5 Exercises To Improve Your Cycling Power

5 Exercises To Improve Your Cycling Power

Cyclists are well aware of the fact that building a healthy body is a precondition for achieving any success. Sport in general has become a gladiator’s arena and only the fittest ones can reach the top. Cyclists who are ready to work inexorably in the gym are usually the ones who will end up winning the yellow shirt at Tour de France. Professional cyclists aside, people who cycle only as a hobby will benefit significantly from the list of exercises we are about to present.

Squats

It’s safe to say that cycling triggers almost all muscles in our body, but no muscles are more important than those in our legs. Squatting is an excellent way of stimulating quads and glutes, groups of muscles most affected by cycling.

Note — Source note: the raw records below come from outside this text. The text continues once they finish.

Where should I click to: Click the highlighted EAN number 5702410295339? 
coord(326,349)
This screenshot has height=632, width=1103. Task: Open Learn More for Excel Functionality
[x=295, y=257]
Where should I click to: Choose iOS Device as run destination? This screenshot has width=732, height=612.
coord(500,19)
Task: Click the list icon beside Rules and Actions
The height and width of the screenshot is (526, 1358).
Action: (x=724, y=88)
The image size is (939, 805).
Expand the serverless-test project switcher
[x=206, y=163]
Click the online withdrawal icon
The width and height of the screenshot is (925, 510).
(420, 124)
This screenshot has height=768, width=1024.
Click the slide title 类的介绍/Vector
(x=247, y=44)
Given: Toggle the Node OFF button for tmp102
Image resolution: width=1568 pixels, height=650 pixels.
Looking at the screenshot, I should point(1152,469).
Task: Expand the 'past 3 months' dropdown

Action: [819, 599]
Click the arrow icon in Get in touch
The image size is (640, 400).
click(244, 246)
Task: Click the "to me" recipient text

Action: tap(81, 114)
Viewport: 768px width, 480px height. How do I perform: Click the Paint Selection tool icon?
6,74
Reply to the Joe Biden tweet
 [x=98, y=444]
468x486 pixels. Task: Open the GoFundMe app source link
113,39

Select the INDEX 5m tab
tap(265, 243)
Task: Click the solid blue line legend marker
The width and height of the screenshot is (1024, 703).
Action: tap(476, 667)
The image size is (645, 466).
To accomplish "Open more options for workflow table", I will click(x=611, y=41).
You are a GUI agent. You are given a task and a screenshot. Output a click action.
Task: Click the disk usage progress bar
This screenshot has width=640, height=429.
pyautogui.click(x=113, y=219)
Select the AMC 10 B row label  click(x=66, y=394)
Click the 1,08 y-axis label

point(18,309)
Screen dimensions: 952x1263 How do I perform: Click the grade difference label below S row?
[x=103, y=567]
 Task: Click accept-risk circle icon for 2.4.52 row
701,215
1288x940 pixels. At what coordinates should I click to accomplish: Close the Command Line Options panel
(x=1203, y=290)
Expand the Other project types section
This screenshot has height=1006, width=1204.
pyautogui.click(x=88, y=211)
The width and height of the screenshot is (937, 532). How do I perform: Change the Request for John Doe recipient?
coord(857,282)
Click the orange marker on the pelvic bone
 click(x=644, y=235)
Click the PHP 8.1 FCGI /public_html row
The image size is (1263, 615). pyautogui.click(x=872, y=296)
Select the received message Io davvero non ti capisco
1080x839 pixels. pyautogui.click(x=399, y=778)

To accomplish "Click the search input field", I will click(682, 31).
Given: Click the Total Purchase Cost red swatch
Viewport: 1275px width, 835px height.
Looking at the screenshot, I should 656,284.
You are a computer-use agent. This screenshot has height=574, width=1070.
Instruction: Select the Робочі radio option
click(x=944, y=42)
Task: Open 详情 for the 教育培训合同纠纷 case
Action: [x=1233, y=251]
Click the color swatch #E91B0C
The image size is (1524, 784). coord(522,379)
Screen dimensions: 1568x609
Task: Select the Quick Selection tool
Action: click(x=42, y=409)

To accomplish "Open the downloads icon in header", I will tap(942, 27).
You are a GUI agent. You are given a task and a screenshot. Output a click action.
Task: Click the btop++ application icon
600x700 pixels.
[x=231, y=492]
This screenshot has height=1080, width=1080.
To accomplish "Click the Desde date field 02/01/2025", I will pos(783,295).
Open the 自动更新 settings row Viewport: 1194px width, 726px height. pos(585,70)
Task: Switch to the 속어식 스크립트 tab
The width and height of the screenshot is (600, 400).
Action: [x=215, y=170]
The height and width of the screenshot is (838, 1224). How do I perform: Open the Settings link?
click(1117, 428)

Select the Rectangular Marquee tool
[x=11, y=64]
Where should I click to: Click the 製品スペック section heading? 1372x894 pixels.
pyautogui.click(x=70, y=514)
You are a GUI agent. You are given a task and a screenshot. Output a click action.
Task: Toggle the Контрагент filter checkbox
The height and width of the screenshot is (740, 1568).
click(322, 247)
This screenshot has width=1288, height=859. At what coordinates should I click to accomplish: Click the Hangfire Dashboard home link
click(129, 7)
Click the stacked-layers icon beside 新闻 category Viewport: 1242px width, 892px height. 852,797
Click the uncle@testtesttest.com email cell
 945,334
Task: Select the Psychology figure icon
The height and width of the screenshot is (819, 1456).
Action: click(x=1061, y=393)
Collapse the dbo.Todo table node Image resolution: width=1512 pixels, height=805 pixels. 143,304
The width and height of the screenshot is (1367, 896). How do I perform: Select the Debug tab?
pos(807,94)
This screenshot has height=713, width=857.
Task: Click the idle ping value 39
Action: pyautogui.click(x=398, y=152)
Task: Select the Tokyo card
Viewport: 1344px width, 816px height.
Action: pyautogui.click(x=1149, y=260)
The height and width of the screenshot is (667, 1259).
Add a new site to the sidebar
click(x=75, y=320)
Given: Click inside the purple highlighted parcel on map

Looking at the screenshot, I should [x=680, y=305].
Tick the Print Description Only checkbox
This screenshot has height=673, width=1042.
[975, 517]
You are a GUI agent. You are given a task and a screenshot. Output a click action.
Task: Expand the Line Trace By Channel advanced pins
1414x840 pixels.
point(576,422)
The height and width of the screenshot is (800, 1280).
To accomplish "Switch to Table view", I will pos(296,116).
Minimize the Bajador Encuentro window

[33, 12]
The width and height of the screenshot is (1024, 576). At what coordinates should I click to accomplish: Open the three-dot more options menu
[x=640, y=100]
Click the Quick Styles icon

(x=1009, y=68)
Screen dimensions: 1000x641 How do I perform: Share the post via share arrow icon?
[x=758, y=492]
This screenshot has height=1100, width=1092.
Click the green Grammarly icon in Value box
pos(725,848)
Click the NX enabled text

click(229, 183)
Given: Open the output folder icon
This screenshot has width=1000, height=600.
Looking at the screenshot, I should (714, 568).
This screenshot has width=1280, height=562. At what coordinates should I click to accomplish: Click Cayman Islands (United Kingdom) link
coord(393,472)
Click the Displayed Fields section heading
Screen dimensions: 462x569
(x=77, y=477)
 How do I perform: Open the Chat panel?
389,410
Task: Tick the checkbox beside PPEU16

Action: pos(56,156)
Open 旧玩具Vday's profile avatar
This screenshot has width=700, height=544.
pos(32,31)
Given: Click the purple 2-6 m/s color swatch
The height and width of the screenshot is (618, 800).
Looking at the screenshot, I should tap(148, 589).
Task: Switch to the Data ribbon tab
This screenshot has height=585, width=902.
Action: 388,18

You can start by squatting without weights, using your bodyweight, and build from there. Back squatting with moderate weight activates the quads and hamstrings, resulting in increased quickness and responsiveness.

Plank

Core strength is fundamental in cycling. Building a strong core is what will guarantee your body is prepared for the grueling effort you need to put to overcome obstacles along the tracks, not to mention the balance on your bike. Place yourself on the floor with your elbows at 90 degrees and toes planted on the floor. Stay in that position for as long as you can. Also, make sure your body is as straight as it can be, to secure the maximum impact of the exercise.

Lunges

All variations of lunges are beneficial for building explosiveness and endurance. Lunges target the entire lower body, especially the quads, hamstrings, and hips. Using weighted lunges with dumbbells of moderate weight that will allow a significant number of repetitions can even more boost the overall strength.

Deadlift

Deadlifts build the strength of your back, especially your lower end. Being able to paddle quickly both on and off the seat is crucial, and here is where your back come to play. The movements of the lower body begin from your back, which makes having a strong back a priority for a cyclist. Hold the bar closer to your shins, lift it in a controlled motion to your hips and return it to the ground to complete a deadlift.

Kettlebell Swings

Kettlebell swings are an efficient way of exercising your core and lower body. With slightly bent knees, swing the kettlebell over your head with the thrusts that originate from your hips and glutes. The entire power comes from flexing those muscles, while arms serve to hold the kettlebell in position. This exercise tremendously improves your overall endurance.

Conclusion

With this list of exercises, we aim at helping not only the professional cyclists but also all cycling aficionados out there. Get the work on and success will follow.